**Jouw opdracht**:
Neem uit de tekst over de zorgorganisatie bij DM1 het gedeelte van "De zorg rondom" tot en met "de diverse orgaanspecialisten." letterlijk over.

==== Gegeven tekst

Optimale organisatie zorg bij DM1
Uitgangsvraag
Wat is de optimale organisatie van zorg?
Aanbeveling
Het is aan te bevelen om bij twijfel over de diagnose, behandeling of bij complexe problematiek, het DM1-expertisecentrum te consulteren.
Het is aan te bevelen om patiënten die wonen in de zorgregio van het expertisecentrum voor diagnostiek, medische controle, behandeling en coördinatie van de zorg, naar het DM1-expertisecentrum te verwijzen.
De zorg rondom de DM1 patiënt wordt gecoördineerd en actief bewaakt door één arts, bij voorkeur een revalidatiearts of neuroloog.
Deze coördinator heeft specifieke expertise op het gebied van DM1 en heeft affiniteit met de ziekte. De coördinator is verantwoordelijk voor een goed op elkaar afgestemd zorgaanbod en kan gemakkelijk overleggen met / verwijzen naar de diverse orgaanspecialisten.
Overwegingen
Concentratie van zorg en DM1 expertisecentrum
In 2009 heeft de Europese Raad haar lidstaten aanbevolen een strategie op te stellen voor zeldzame ziekten inclusief een oriëntering op expertisecentra. Dit is in Nederland opgepakt door de Stuurgroep Weesgeneesmiddelen en heeft geresulteerd in een breed gedragen consultatiedocument (2010 – 2011). Het document is geschreven voor zeldzame aandoeningen die vaak complex, chronisch en ernstig invaliderend zijn. DM1 is een dergelijke zeldzame aandoening. Aanbevolen wordt om voor dergelijke aandoeningen concentratie van zorg na te streven middels het instellen van expertisecentra. Expertisecentra hebben een toegevoegde waarde naast de algemene dagelijkse zorg die voor iedereen met een chronische ziekte beschikbaar is.
Een expertisecentrum biedt multidisciplinaire behandeling, begeleiding en periodieke controle, maar is ook verantwoordelijk voor het geven van behandeladviezen en voor de verspreiding van ziektespecifieke kennis naar collegae elders in het land. Of de zorg door een expertisecentrum of andere instelling wordt gegeven, hangt van meerdere factoren af, zoals de complexiteit van de zorg, de overdraagbaarheid van de zorgspecifieke kennis en de afstand die de patiënt moet afleggen tot het expertisecentrum. Hierbij wordt uitgegaan van het principe ‘zorg dichtbij als het kan, veraf als het moet’.

========
==== Getoond materiaal

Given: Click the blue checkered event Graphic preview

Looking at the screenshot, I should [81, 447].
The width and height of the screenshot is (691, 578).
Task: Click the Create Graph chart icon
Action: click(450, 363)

========

**Uitwerking opdracht**:
De zorg rondom de DM1 patiënt wordt gecoördineerd en actief bewaakt door één arts, bij voorkeur een revalidatiearts of neuroloog.
Deze coördinator heeft specifieke expertise op het gebied van DM1 en heeft affiniteit met de ziekte. De coördinator is verantwoordelijk voor een goed op elkaar afgestemd zorgaanbod en kan gemakkelijk overleggen met / verwijzen naar de diverse orgaanspecialisten.